Увы, через два года он умер от сердечного приступа, его здоровье было подорвано лагерной жизнью. После его ареста в 1938 году жена его оставалась в Самарканде; в должный срок он узнал, что она с ним развелась, и сошелся с женщиной, тоже узницей. Эта приветливая и добрая женщина пережила его и часто нас потом навещала, став членом семьи.
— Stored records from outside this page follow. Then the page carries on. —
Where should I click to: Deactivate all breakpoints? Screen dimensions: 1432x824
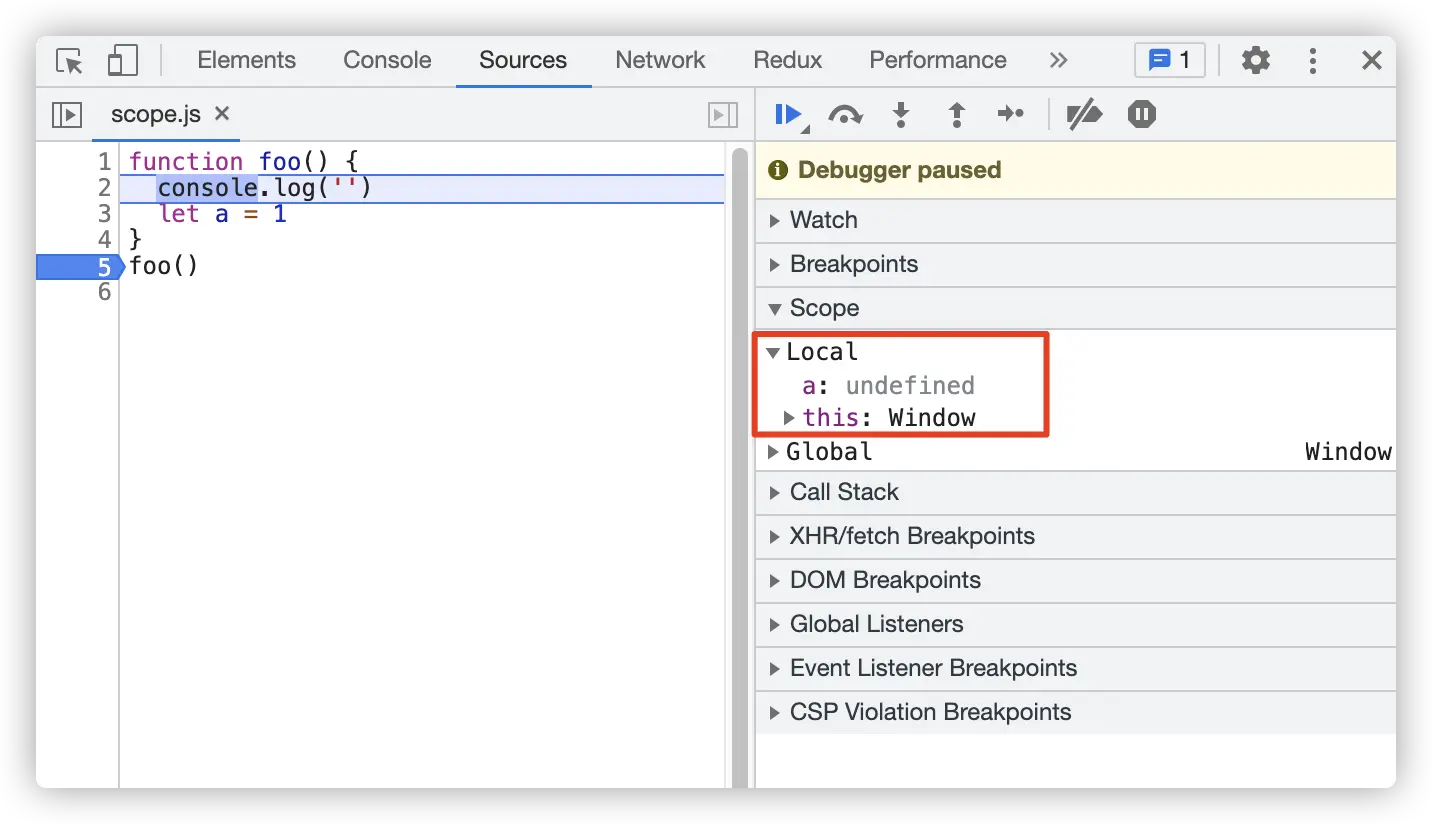pos(1083,115)
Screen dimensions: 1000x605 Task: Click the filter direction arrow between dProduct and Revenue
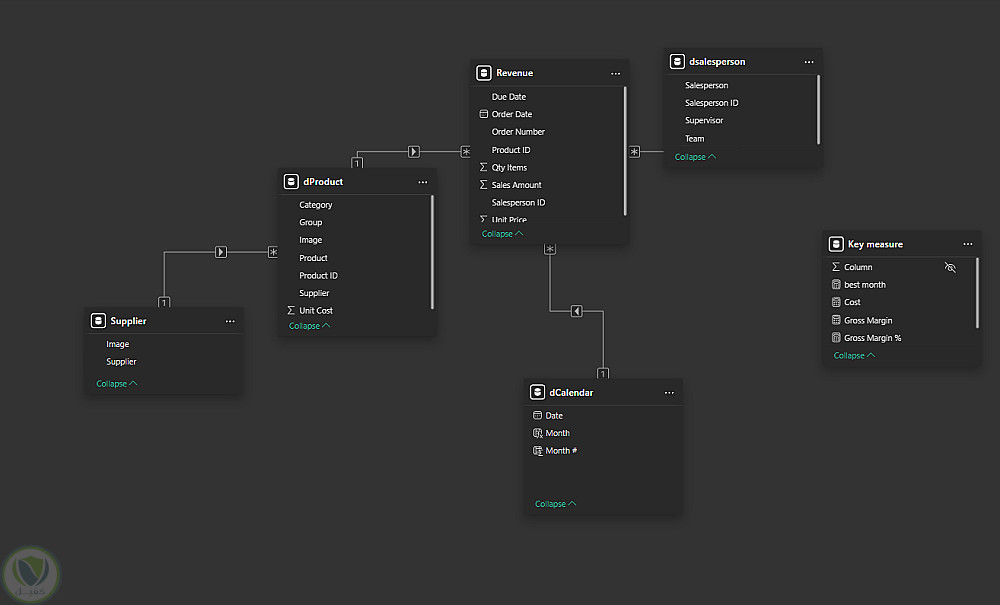[414, 152]
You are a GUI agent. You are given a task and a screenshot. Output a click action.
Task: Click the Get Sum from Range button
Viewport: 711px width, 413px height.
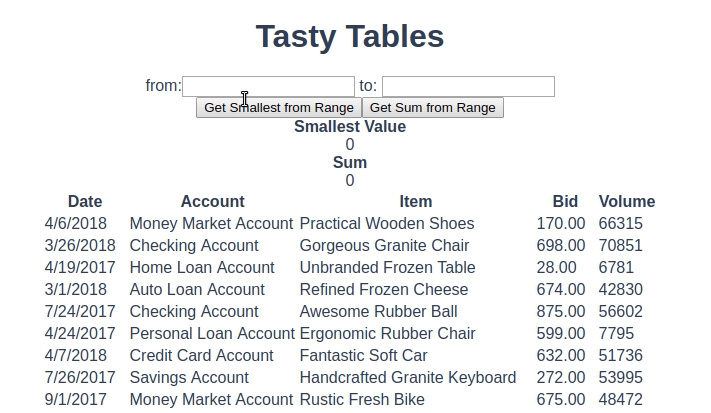pyautogui.click(x=432, y=107)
После смерти дяди Александра бабушка решила бороться за его реабилитацию, чтобы обелить его имя и вернуть конфискованную собственность. Дело шло медленно, потому что власти были засыпаны тысячами подобных заявлений; но Лукерья Григорьевна, не зная устали, писала письма, заполняла анкеты и ходила по государственным учреждениям. К тому времени ее так скрутил ревматизм, что ходила она согнувшись почти под прямым углом, держа руки за спиной у основания позвоночника. Бабушка страдала от сильных болей, но воля ее была неколебима, и в конце концов она добилась документа о реабилитации Александра.

Сильное влияние оказал на меня и дядя Константин, младший брат матери, простой, скромный человек, далеко не лишенный здравого смысла. Он был ветеринаром-практиком, и, в то время как в чести был биолог-шарлатан Трофим Лысенко с его бредовой теорией, утверждавшей, что у растений не существует генов, Константин, бывая у нас, говорил: «Это же чепуха! Невероятно! Как его могут слушать? Разумеется, гены существуют. Мы знали о них еще до войны». Слушая его здравые рассуждения, я начал проникаться духом отрицания общества, в котором преследование ученых, говорящих правду, — самое обычное дело.

Я родился в Москве 10 октября 1938 года, когда самый черный период репрессий шел к своему завершению, но мои первые туманные воспоминания относятся к осени 1941 года, когда мне было около трех лет. Немцы тогда бомбили Москву, и во время воздушных налетов нас с братом уводили под своды недостроенной станции метро, которую использовали как бомбоубежище. Эскалаторы не работали, и мы подолгу спускались по ступенькам в набитый людьми туннель.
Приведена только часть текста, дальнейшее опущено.